Sometimes he wonders what in life is truly tangible. He can cherish the feel of his bow in his hands, but he cannot hold the words that once spilled from Natasha's lips that are now slipping down and out of his grip. He's been in Tony's library a lot, and one of the most piercing quotes he's found belong to Lord Tennyson, "'Tis better to have loved and lost than never to have loved at all."

For the longest time, he'd been waiting for Natasha to go first, to say the words she herself would never accept until she was ready to. But when she said it, finally, he had been the one unable to accept it. It had only been a few months after the incident with the Tesseract and Clint was still trying to put himself back together again. He just didn't have all the King's horses or all the King's men to help him. He had been in no condition to let anyone in then, for fear they would step on his broken pieces and hurt both themselves and him.

And now, now that he's healed and ready... She isn't. He's tired, and so is she. Tired of this dance of complicated emotions, because they have been dancing around people their entire lives and they are just done _trying_. It isn't like either of them to ever give up, but the world has finally asked for too much from the both of them. Even they had their limits.

But they are still a team, still Strike Team Delta when they aren't with the Avengers. They are still pieces of a intricate machine working in unison because they were built for each other. He, who can see better from a distance, and she, who specializes in weaving her web and getting things close but never personal. They have minimal weaknesses, really, only each other. Whatever else is covered in this uniquely symbiotic relationship.
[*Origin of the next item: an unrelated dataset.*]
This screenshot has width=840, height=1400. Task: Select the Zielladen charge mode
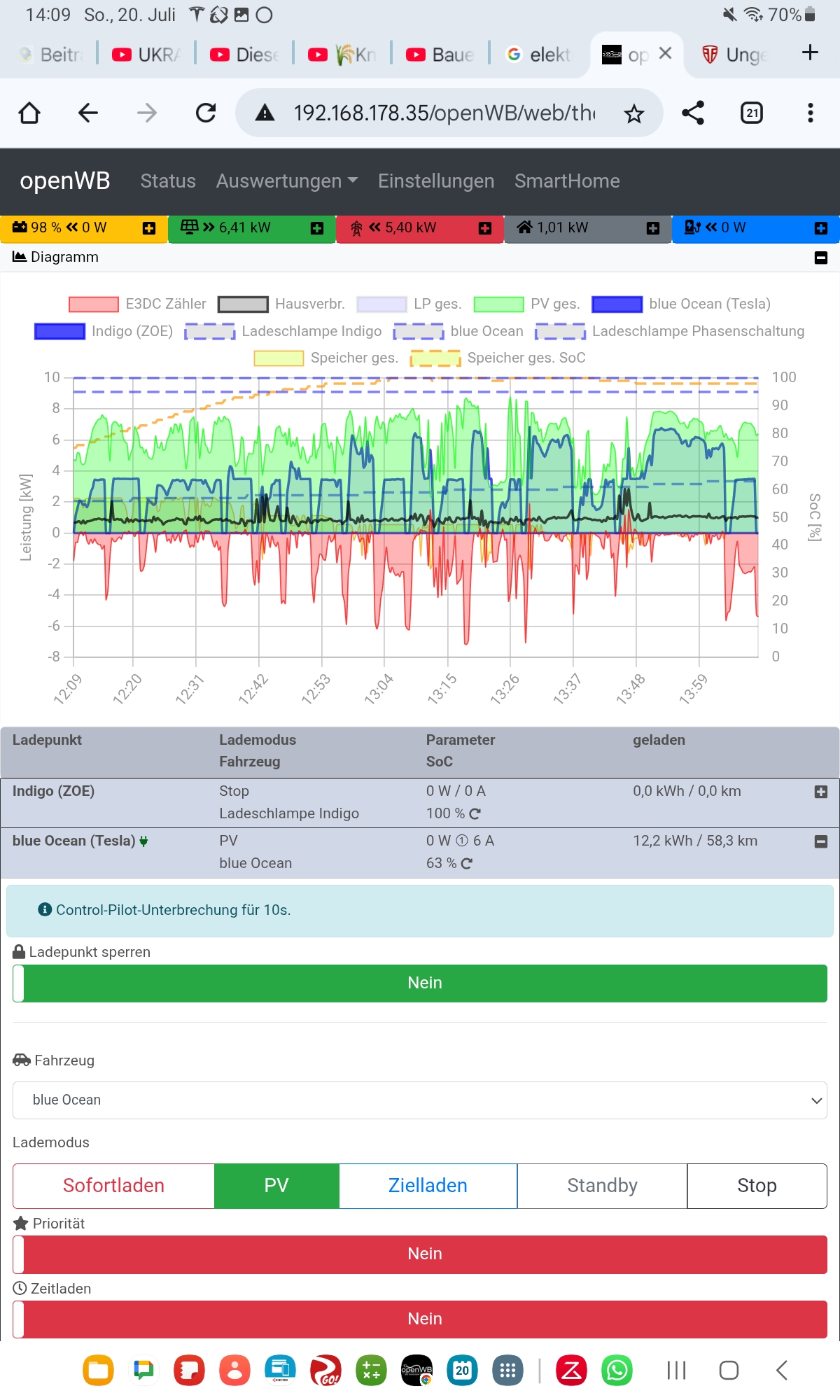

Now, though, the only dance they perform is the one of combat. Of maimed flesh, hailstorms of bullets, and the shiny-sharp sting of knives. But they are no longer perfect.

They are still the best S.H.I.E.L.D. has to offer. But no longer are they the best they can be. Sometimes he misses a step, and sometimes, so does she. There is a rift between them. They are no longer as in sync as they once were. But they are still Strike Team Delta; they are still amazingly good at their jobs, still so frighteningly talented at the tricks of their respective trades of _blood_ and _pain_ and _screams_ that are not always their own.

Until the day he misses a crucial step and it costs him. It does not take his life, no, God must think that death is too good for him. Clint is instead stripped of everything he holds dear. Of her.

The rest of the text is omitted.